A search for viagra shows the page for ED meds. Sildenafil totals are 1,279,500 prescribed, at a cost of £40,872,800 (Check my decimal places!) and the total for all ED meds is £84,033,500.

That might not sound like much - the UK wants to spend something like £500m per year just on malaria.

But spending on ED targets a small number of mostly old people. The QALY cost is about $11,000. Spending on malaria targets a very large number of people, many young, but people of all ages.

If you want an actual trivial medication let's look at cough medicine; mostly sugary syrup with strong flavorings, sometimes with paracetamol and sometimes with other stuff. Most doctors say it's pointless and expensive and that people do just as well with hot lemon and honey and correctly taken paracetamol. We spend about £500m in the UK on cough mixtures. Americans spend about $2Billion. (That B isn't a typo.)

Malaria spending (http://www.guardian.co.uk/global-development/2012/apr/25/wor...)

ED QALYs (http://www.ncbi.nlm.nih.gov/pubmed/10858175)

Cough medicine spending (http://www.mintel.com/press-centre/press-releases/410/consum...)


But by the same argument, cough medicine spending is by virtually everyone for their own direct benefit: that 500m targets a vastly greater number of people in the UK than malaria spending.
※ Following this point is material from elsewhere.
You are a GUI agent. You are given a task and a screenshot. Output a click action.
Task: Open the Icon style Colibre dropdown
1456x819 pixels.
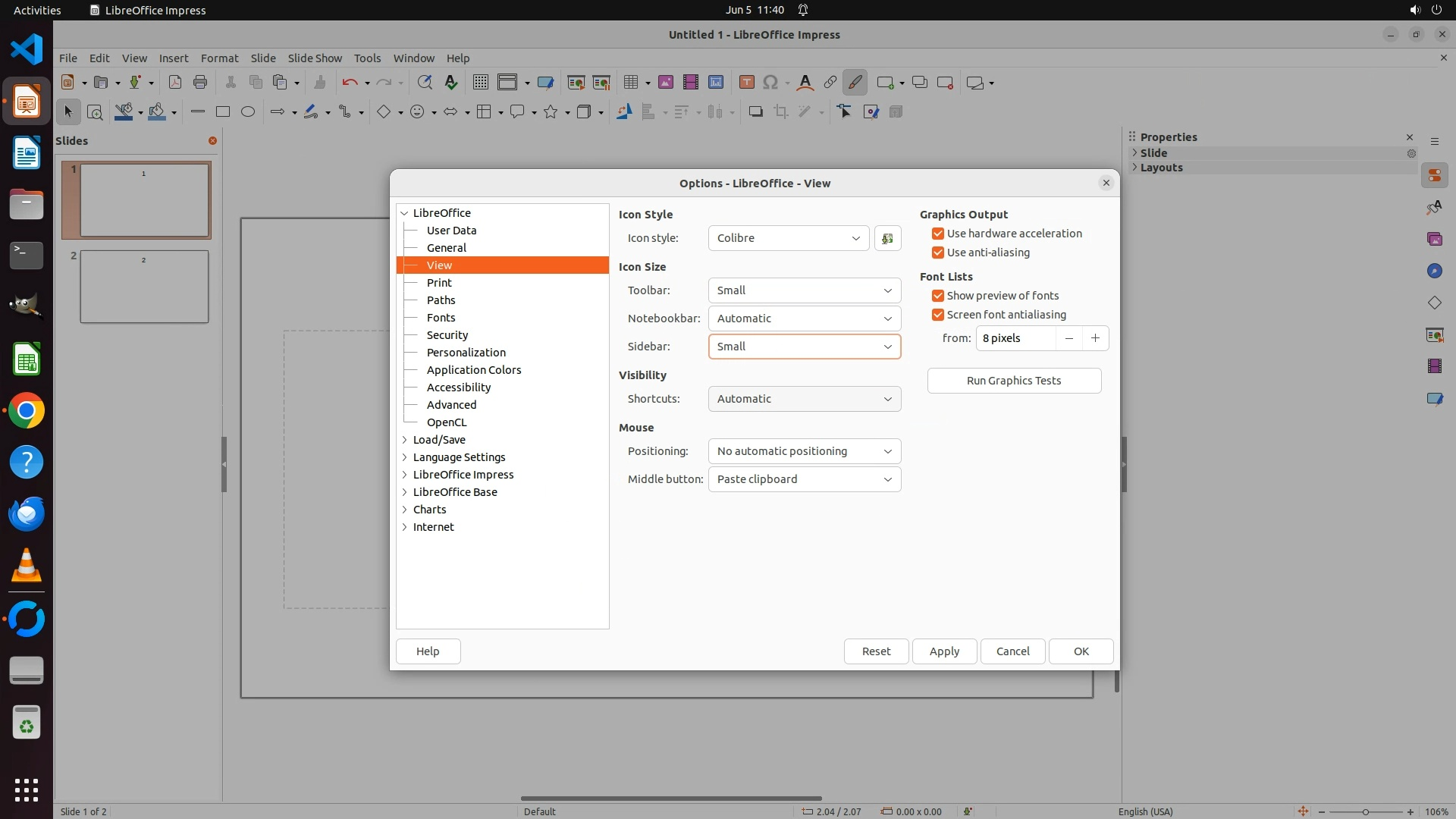[788, 238]
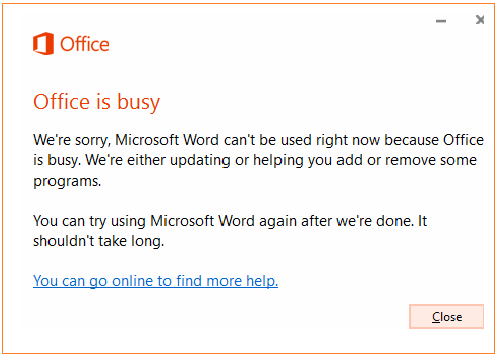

> Access to chemotherapy or radiotherapy or surgery is much easier for wealthy people than it is for poor people.

Is it? When I underwent chemotherapy, I did not pay for anything (to be honest, I paid gas to get to the hospital, but did not pay for medics, hospital bed, tests, blood analysis nor lost my salary for the days I could not work). Even though the price of some of the medics that were injected in me twice a month was greater than my monthly salary. Cancer is a disease for which poors are very well treated in France (So yes, in some wealthy country, cash makes no difference).


Yes.

I have relatives who died due to a lack of health care. They felt sick for a long time, but only got treatment once the chronic problem became acute. Unfortunately, when a chronic undiagnosed cancer condition becomes acute, it means that it has metastasized and the survival rates drops precipitously. Lack of health care meant that the sick person died in pain instead of getting better early on and living for many more years. (Nota bene: this is a USA story - I am under the impression that this would not happen in basically any other western democracy)


I think it says something that one of the most critically acclaimed TV series in the US right now is premised on a middle-class high school teacher who turns to a life of crime when his state-provided health insurance is insufficient to cover his cancer treatment.
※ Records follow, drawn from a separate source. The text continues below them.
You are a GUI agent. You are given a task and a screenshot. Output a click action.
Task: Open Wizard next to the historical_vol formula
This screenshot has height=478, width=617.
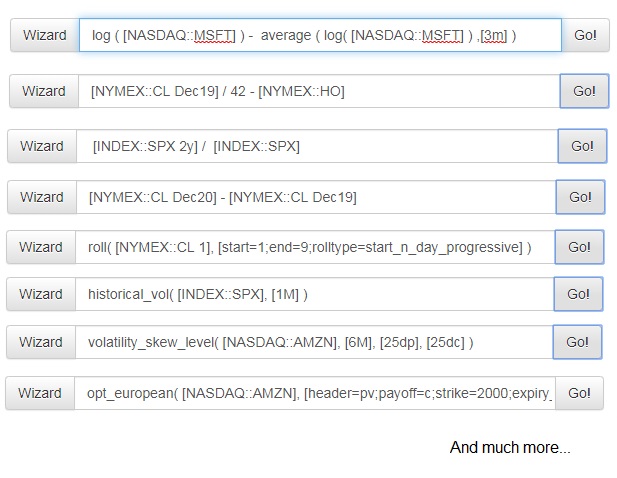pyautogui.click(x=41, y=294)
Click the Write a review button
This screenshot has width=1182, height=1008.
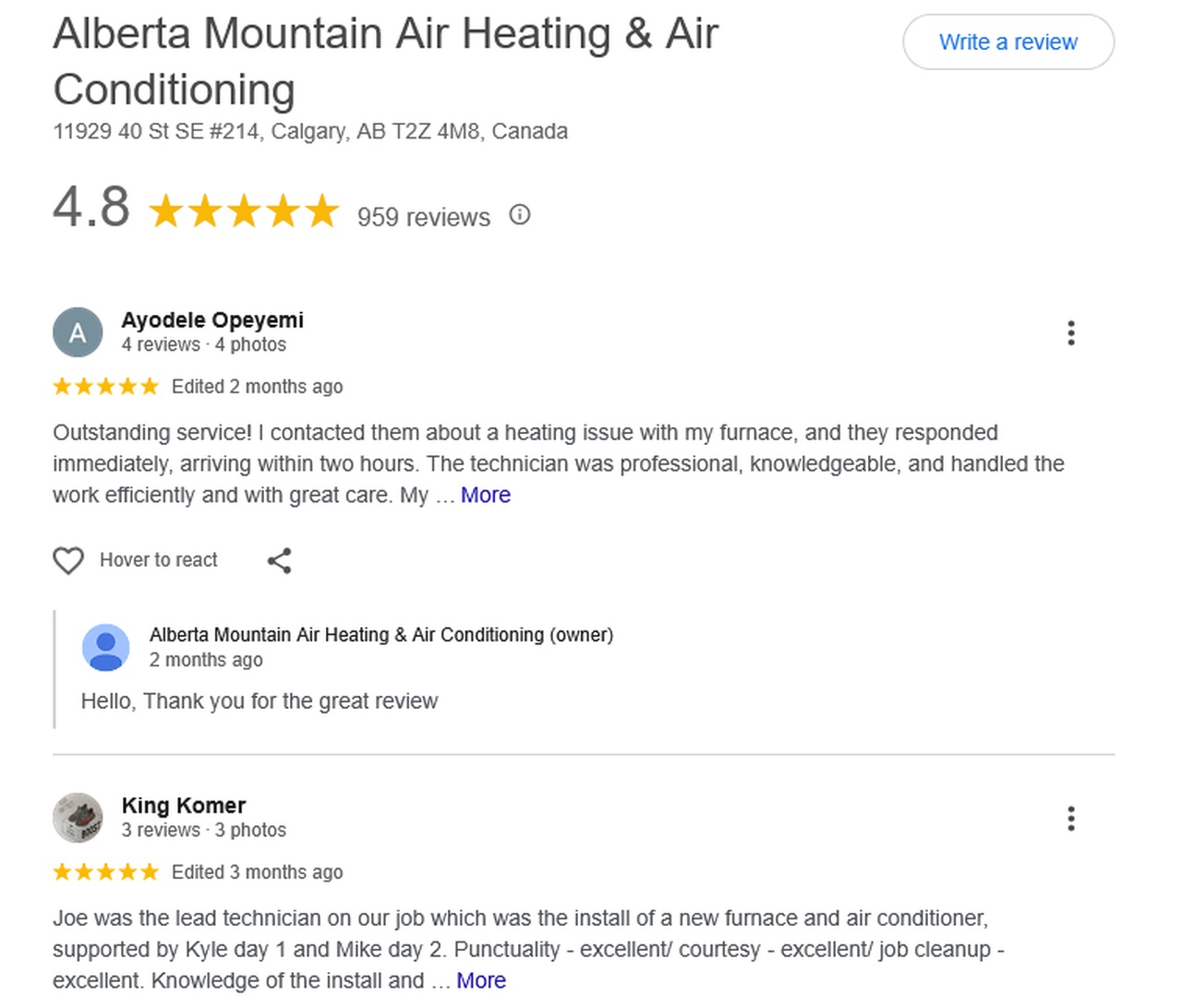tap(1007, 42)
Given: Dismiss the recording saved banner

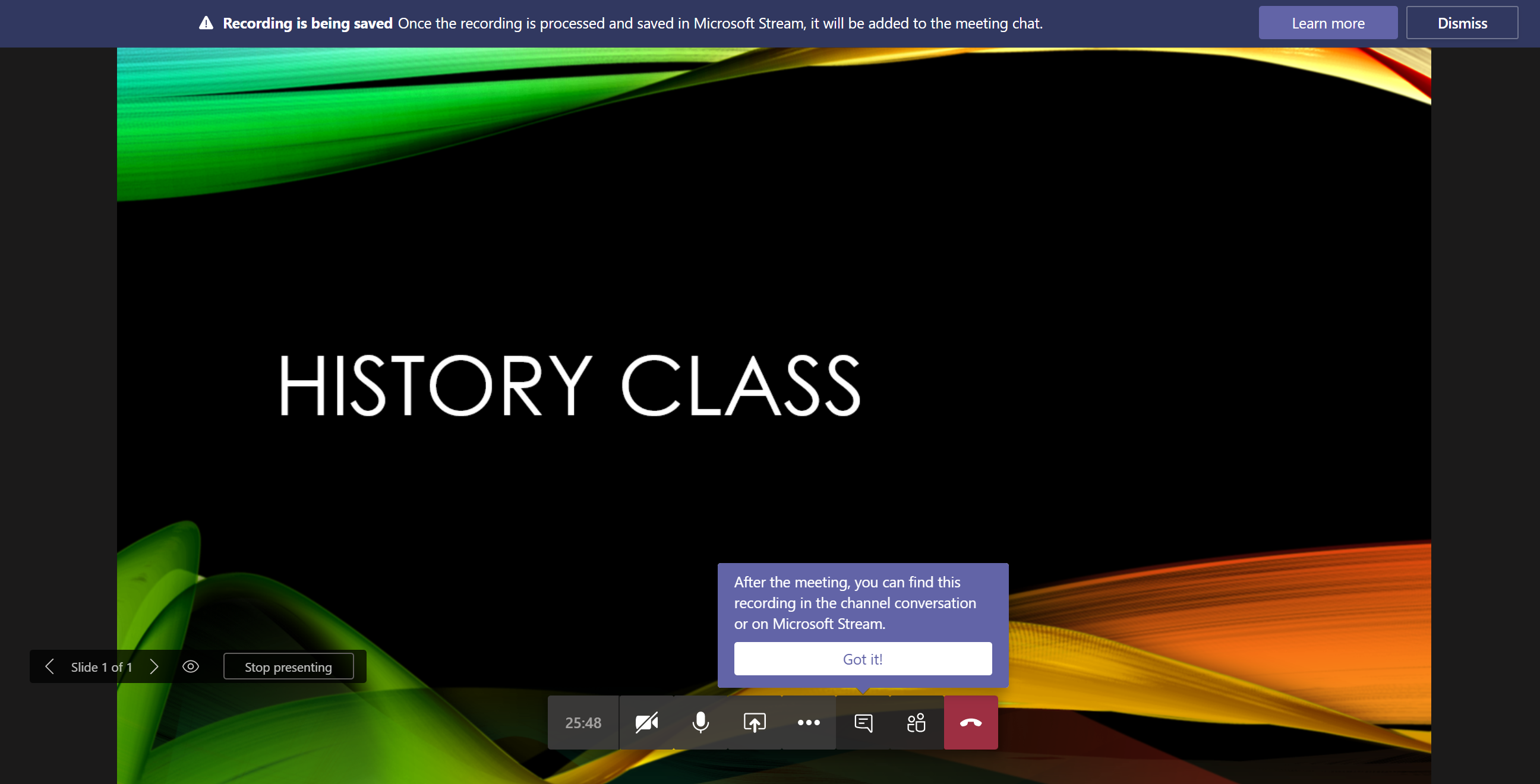Looking at the screenshot, I should pos(1462,23).
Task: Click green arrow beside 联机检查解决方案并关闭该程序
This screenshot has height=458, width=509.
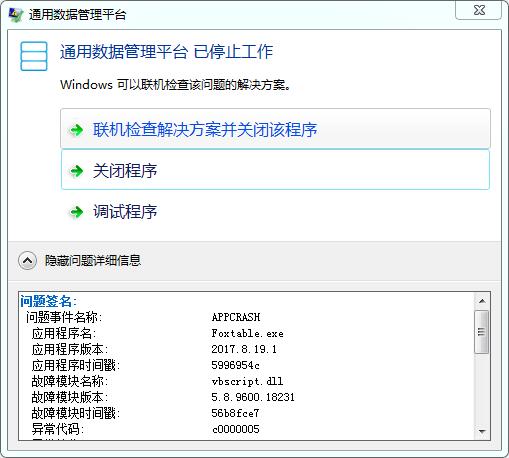Action: (77, 130)
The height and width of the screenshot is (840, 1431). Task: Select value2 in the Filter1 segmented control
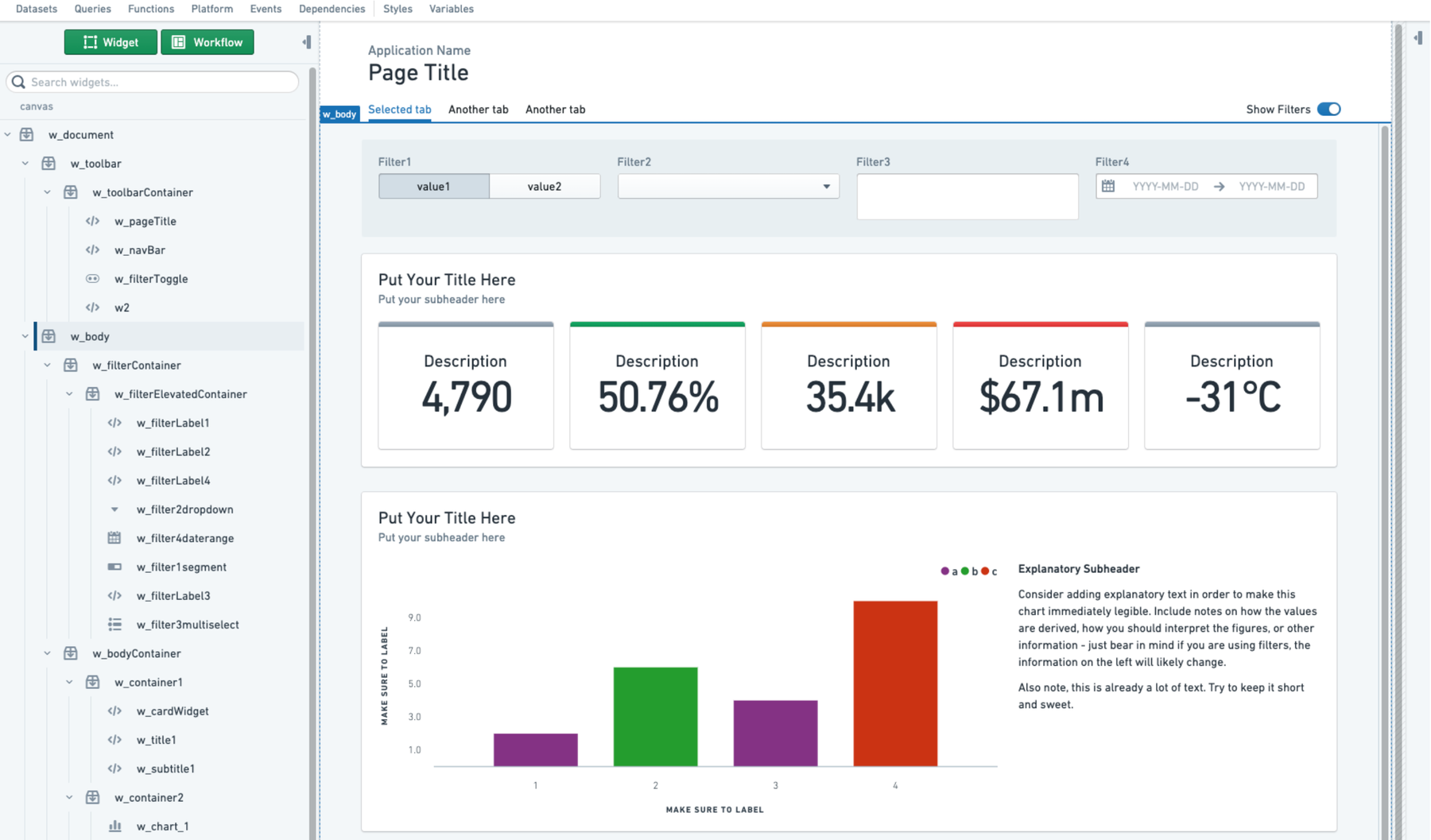click(x=545, y=186)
Yes, but what if they needed to stay working just to feed themselves and were unable to work as hard because of the chemo?

Just because a procedure is "free" doesn't mean it doesn't cost anything :)


Social Security and Medicaid/Medicare step in at this point.


By poor I mean the many people paid less than $3usd per day.


Ok, so I felt the article was leading up to something profound, but then it ended with Romney. I am disappoint.


Um, of course Mitt Romney wants to buy something unavailable at any price: The Presidency.


Not at all. Why, I expect a thousand dollar check to each household in the US -- not even per person, just per mailable address -- would do perfectly well. Enclose a nice form letter: "This check is a sample of what my leadership as President can do for you."

Finding the optimal value of the check to get a 51% popular share is left as an exercise for the student.


This actually happened. George Bush did it in 2008, $300 per person:

https://en.wikipedia.org/wiki/Economic_Stimulus_Act_of_2008

> 51% popular share

electoral college share, not popular share.